Tal vez escribir cartas a una mujer sea como diseñar un jardín. Era una de las aficiones de Vita. Ya sabe cómo son las aristócratas. Hasta escribió libros sobre jardinería. Cuando perdió su castillo, pobrecilla, ya le explicaré más adelante por qué, se compró otro, el de Sissinghurst, cerca de Cranbrook. Allí construyó uno de los jardines más hermosos del mundo, una estructura de estancias luminosas separadas por setos que hoy es patrimonio histórico del reino. Cada habitación al aire libre contiene un jardín distinto con flores distin­tas, tulipanes sonrojados o coloridas flores azules, rosas y rojas, que combinan entre sí como frutos rojos en una tarta de queso. Imagine el amor como un laberinto de jardines sorprendentes para perderse un rato. Imagine encontrarnos en la habitación blanca. Imagine que no hay ningún compartimento de flores negras. No me lo imagino.

Ahora que la invoco con torpeza, temo hacer caer el tintero sobre el folio. Mis ansias tienen tan poco que ver con los buenos modales de la pluma, con el amaneramiento con el que ahora procuro juntar letras para que usted pueda disfrutar del espectáculo. Pero me gusta el juego de la corrección cuando se rompe y hace un delicioso crack en el círculo de Bloomsbury. Será mejor que vuelva a hablarle de las misivas de estas zorras amantes, es lo que me mueve a escribirle, contarle que en su lectura he encontrado una forma de buscarla. Tal vez demasiado clásica.

Creo que, al enfriar la emoción con lenguaje, las cartas de amor sin amor logran con mayor éxito la contención que vuelve carne y fluido el delirio amoroso.
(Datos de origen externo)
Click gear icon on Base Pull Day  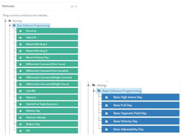tap(106, 105)
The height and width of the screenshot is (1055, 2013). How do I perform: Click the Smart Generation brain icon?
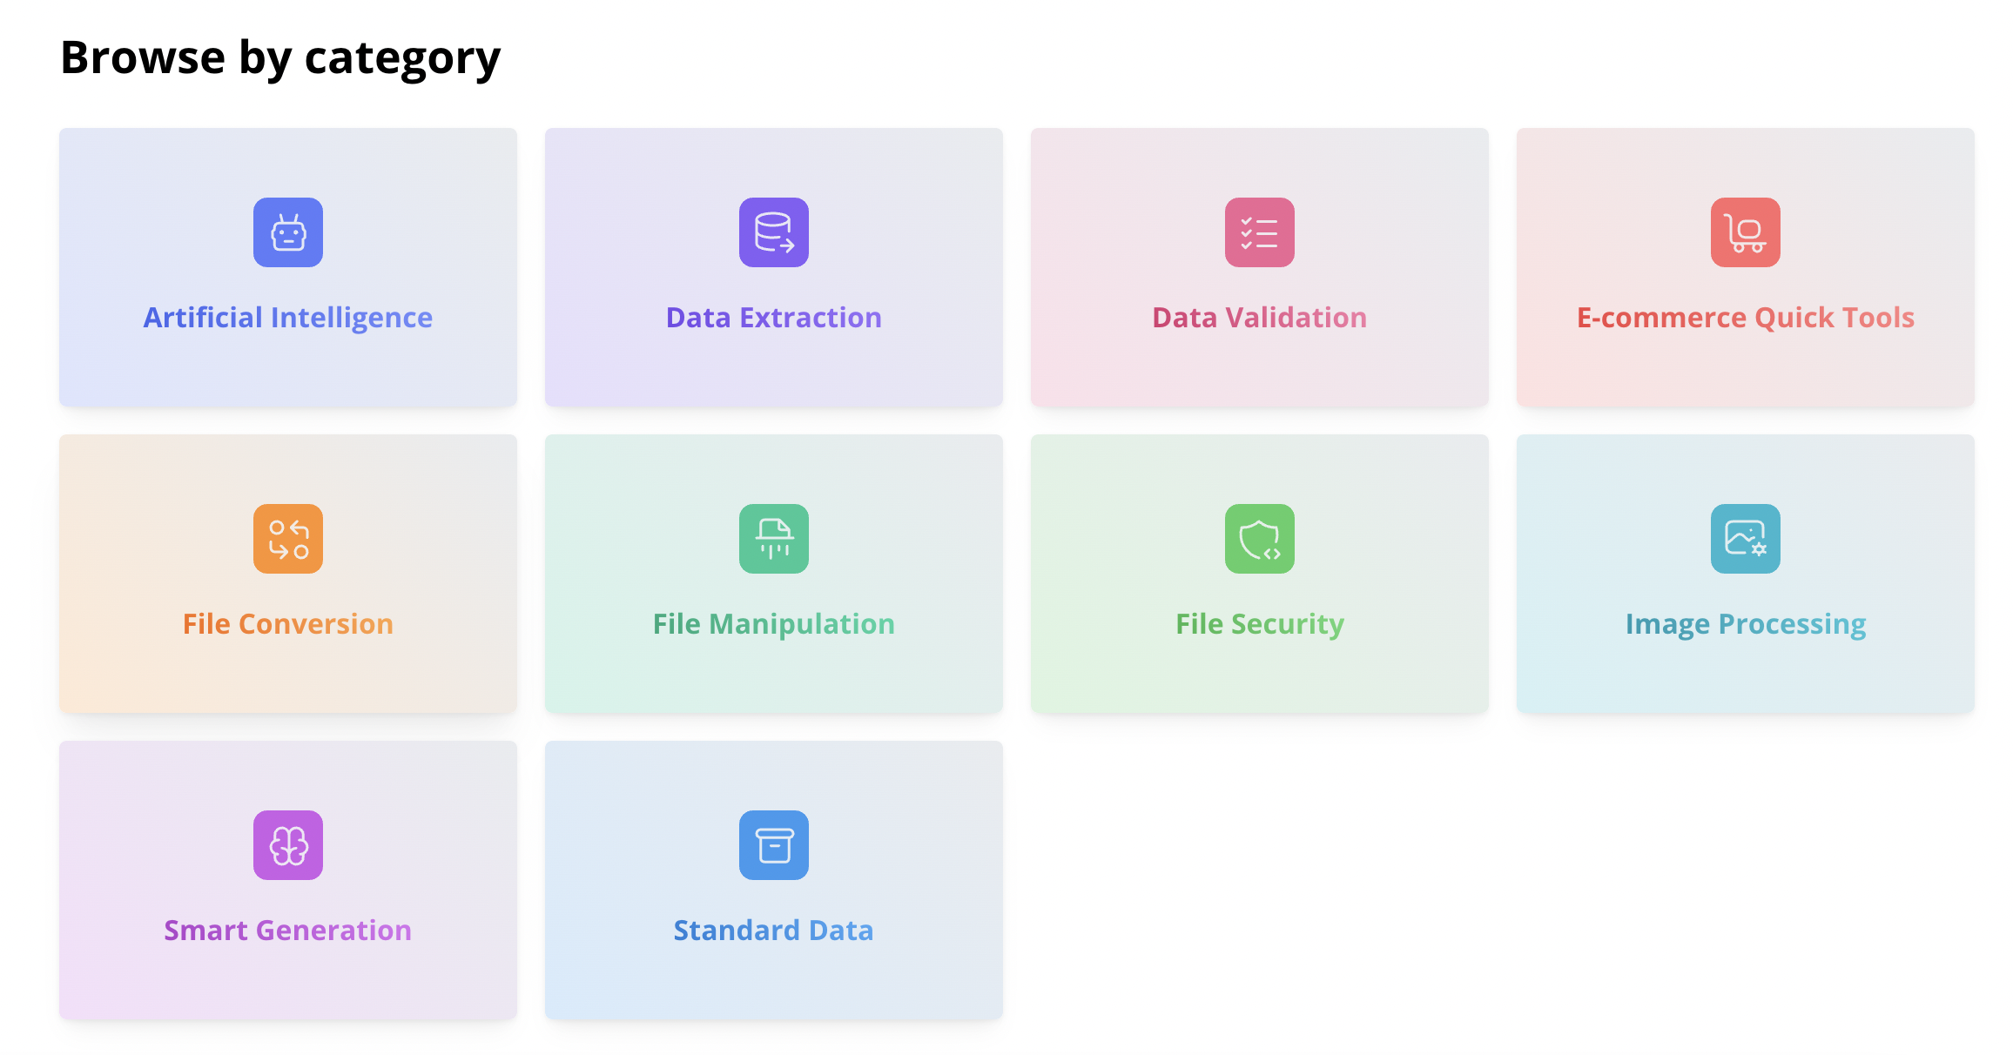click(288, 845)
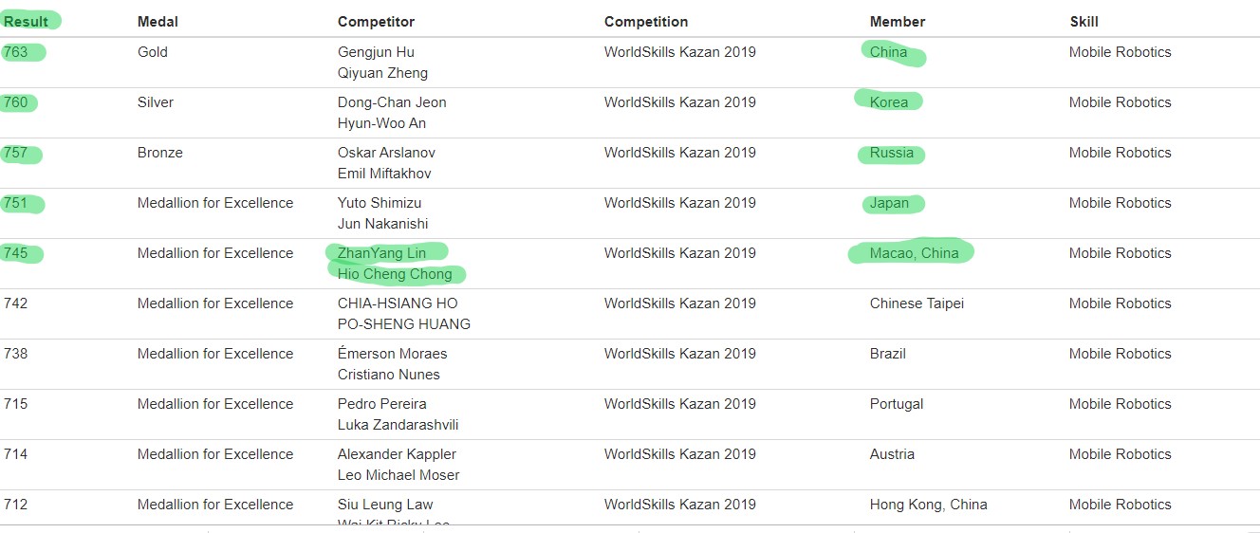Click the Silver medal cell
Viewport: 1260px width, 533px height.
[x=156, y=102]
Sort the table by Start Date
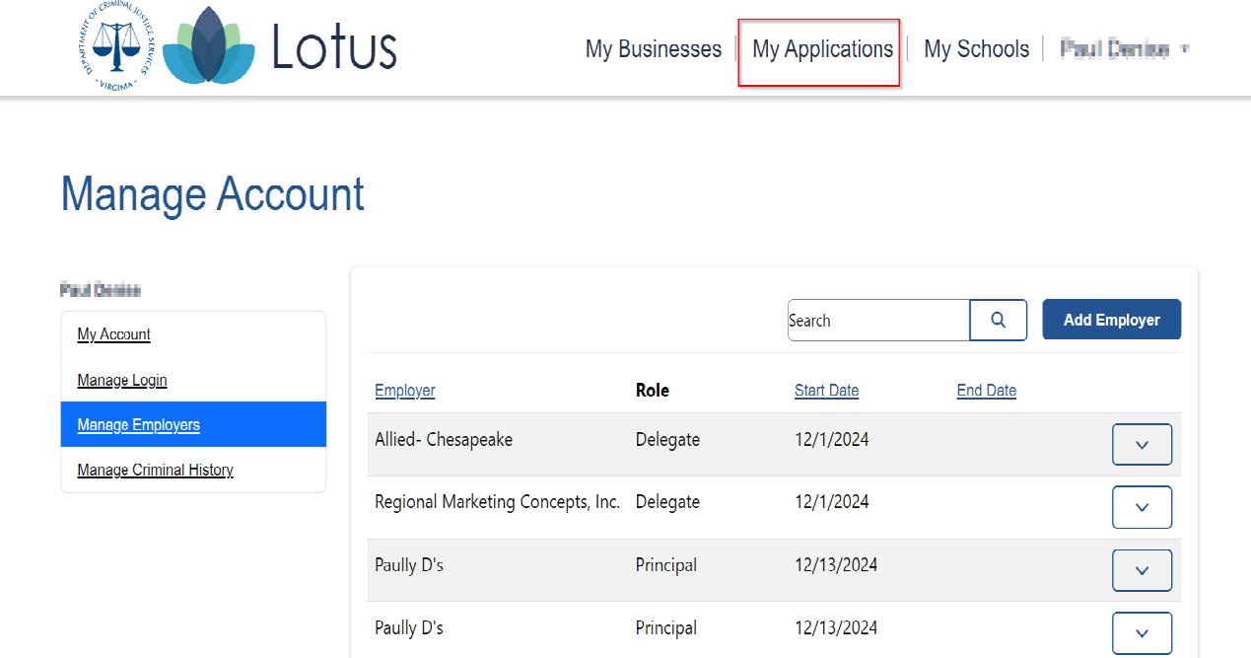The width and height of the screenshot is (1251, 658). (826, 391)
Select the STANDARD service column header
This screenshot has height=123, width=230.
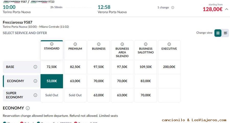[x=52, y=49]
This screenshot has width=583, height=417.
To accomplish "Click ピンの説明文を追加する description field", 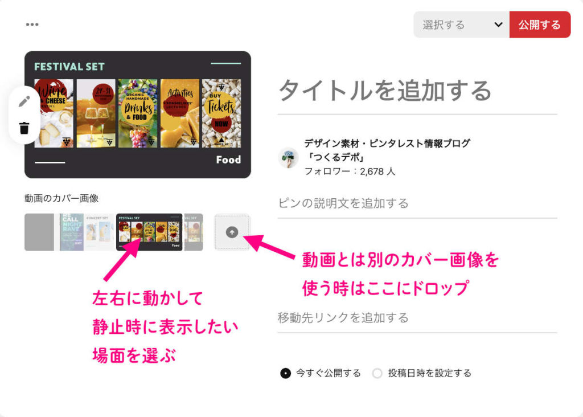I will click(x=417, y=203).
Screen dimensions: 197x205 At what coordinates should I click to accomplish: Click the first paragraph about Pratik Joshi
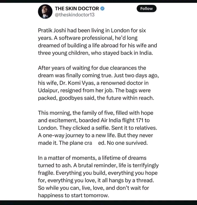click(x=97, y=41)
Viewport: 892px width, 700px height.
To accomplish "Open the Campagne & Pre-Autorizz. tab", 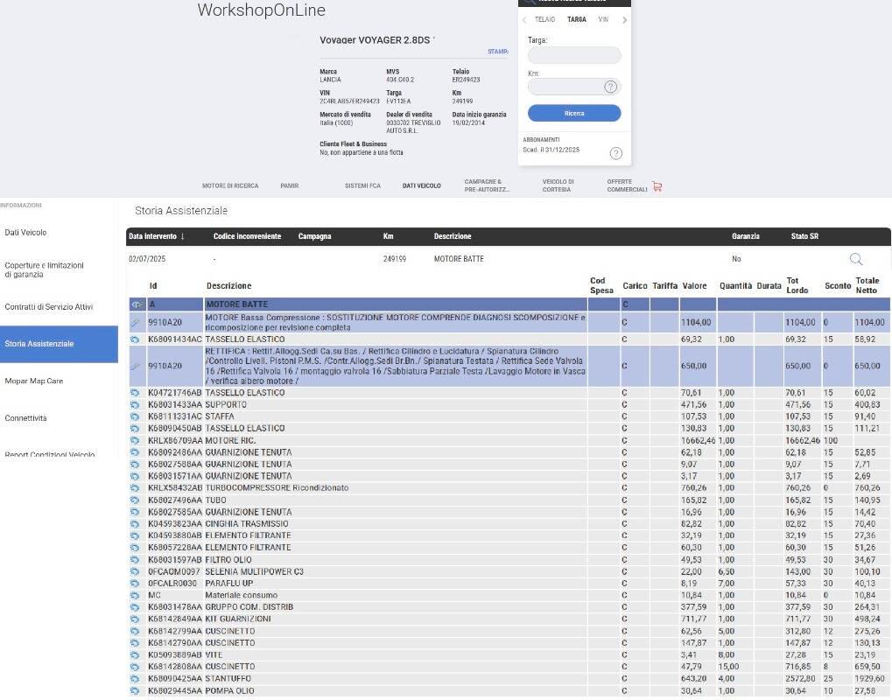I will pyautogui.click(x=487, y=186).
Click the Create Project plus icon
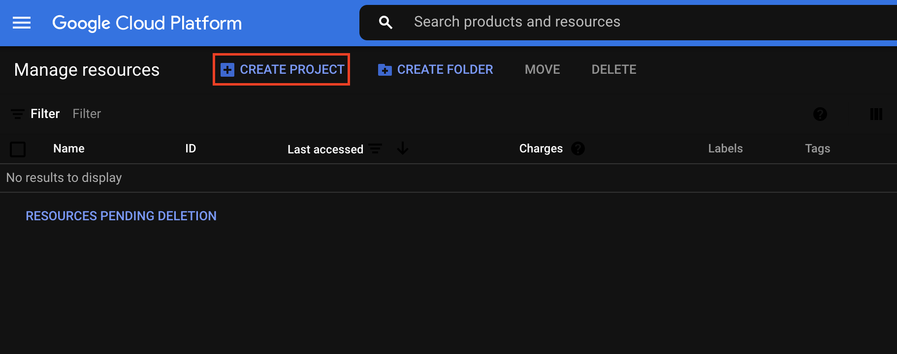This screenshot has height=354, width=897. [227, 70]
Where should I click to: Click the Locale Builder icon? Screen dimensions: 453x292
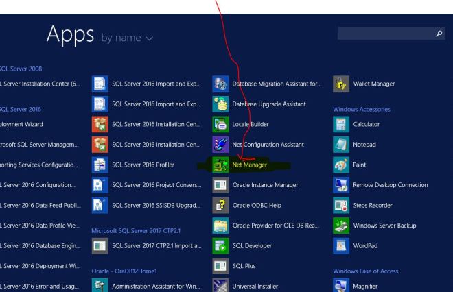point(220,125)
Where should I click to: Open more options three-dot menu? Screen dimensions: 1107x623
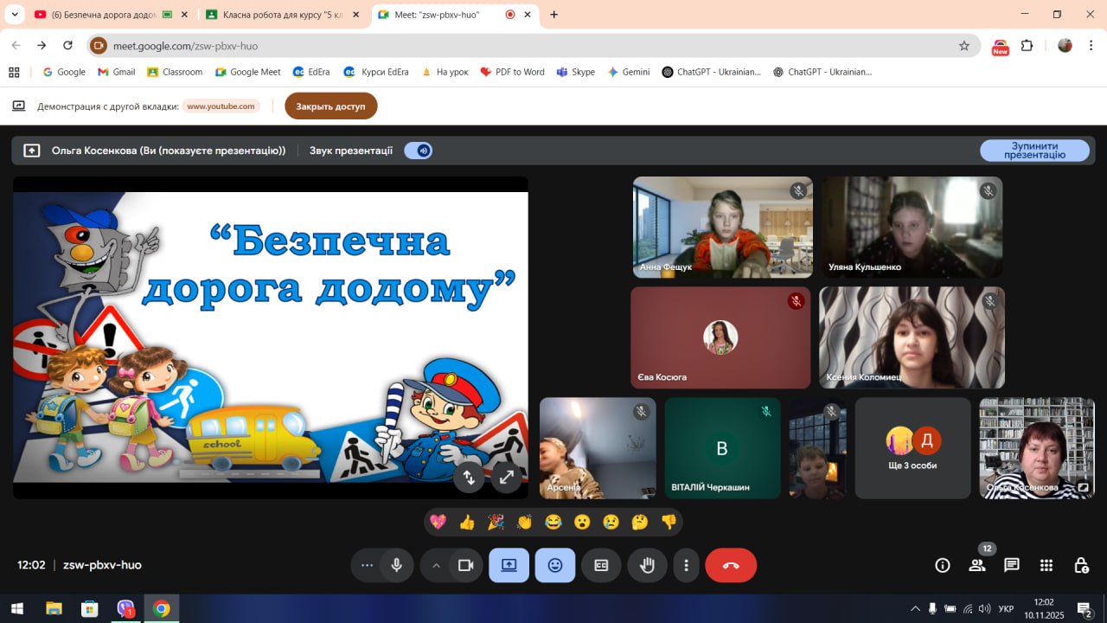pos(686,566)
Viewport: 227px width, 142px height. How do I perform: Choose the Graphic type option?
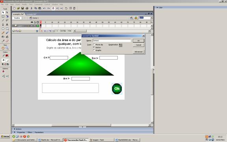point(94,50)
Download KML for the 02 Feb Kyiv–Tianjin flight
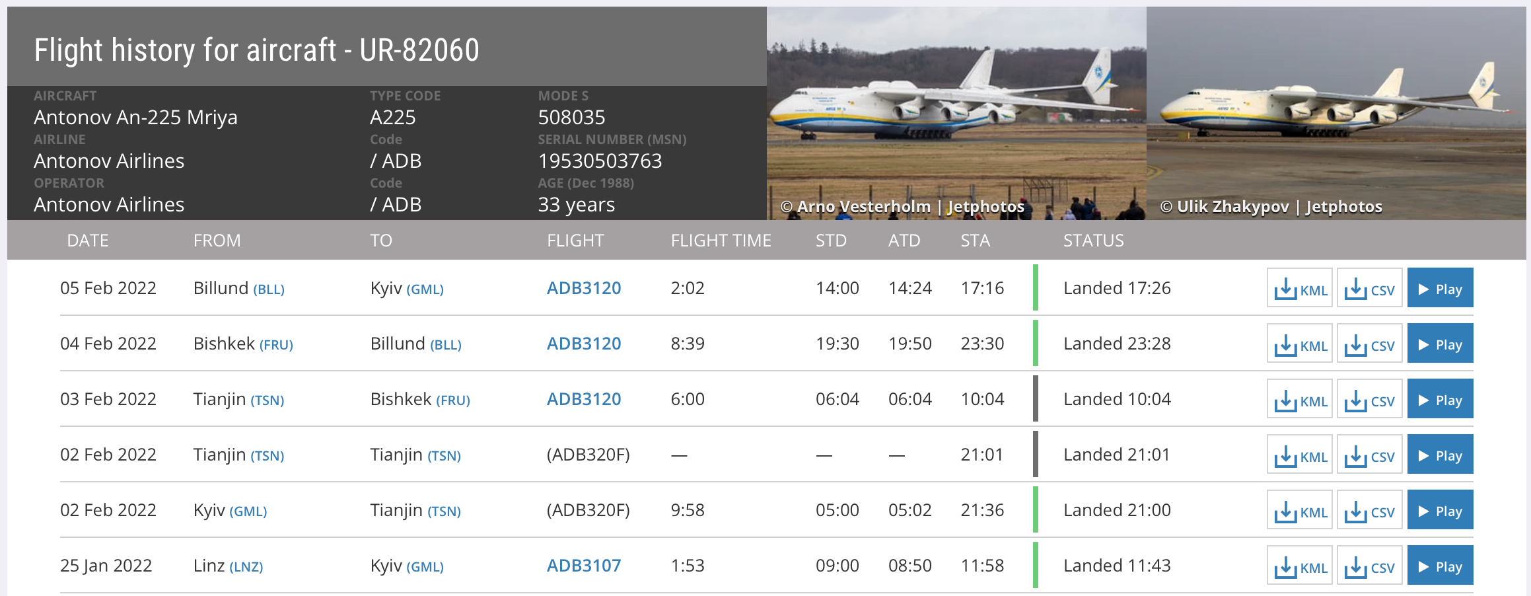1531x596 pixels. click(x=1299, y=509)
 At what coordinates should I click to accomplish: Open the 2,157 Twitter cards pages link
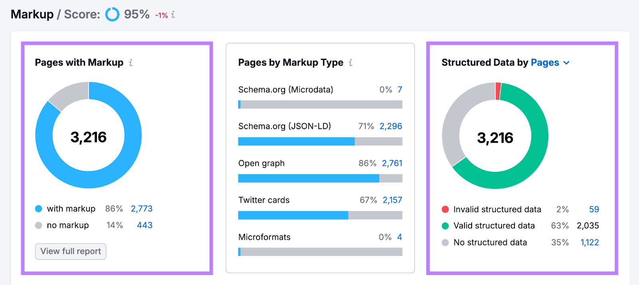(392, 200)

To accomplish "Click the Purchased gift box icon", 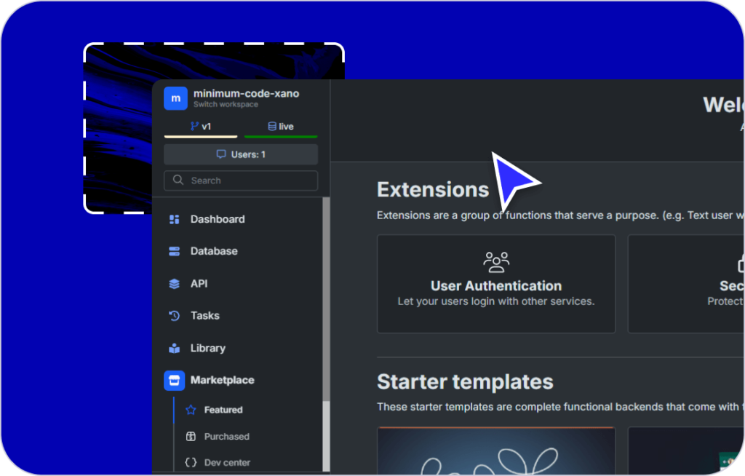I will (x=191, y=437).
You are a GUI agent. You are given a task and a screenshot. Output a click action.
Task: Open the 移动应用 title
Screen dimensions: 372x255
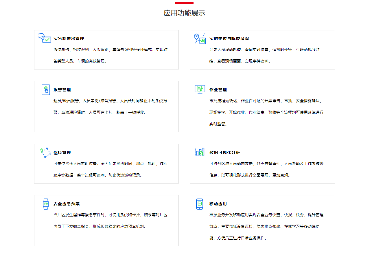pyautogui.click(x=218, y=204)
Virginia espera dejar atrás la cama y retomar su batalla contra el mundo: “Y no estás aquí para transformarme”. ¿Qué único poder debería tener una mujer sobre otra sino el de transformarla? ¿Os suena de algo, señora?

En sus cartas Virginia le reclama a Vita que la acuse de no tener sentimientos o de inventarse “frases encantadoras” que “le restan aspectos a la realidad”. Sobra vida en Vita. Virginia comprende su punto, el hecho no fáctico para ella de que la vida es excitante, pero se queja de que a Proust no se le hayan reclamado cosas semejantes. Las amigas que se escriben se hacen críticas constructivas. Falta en Woolf, según la “Burra West”, esa “alegre vulgaridad”. No sé si Virginia es más virginal que wolf o viceversa. ¿Quién teme a Virginia Woolf? Quizá yo. La escritora que me habita y que arrastra la corriente hacia el fondo del río. Me temo. Nos temo. Me aterra, como a todas, no ser una escritora verdadera, pero también temo no vivir o estar viviendo solo para contarlo. Algunas veces siento el peso de las piedras en los bolsillos de mi delantal y los pies fríos.

¿Qué puedo decir sobre eso sino sentirme más Vita que Virginia y a veces más Virginia que Vita? ¿En cuál de ellas se reconoce usted?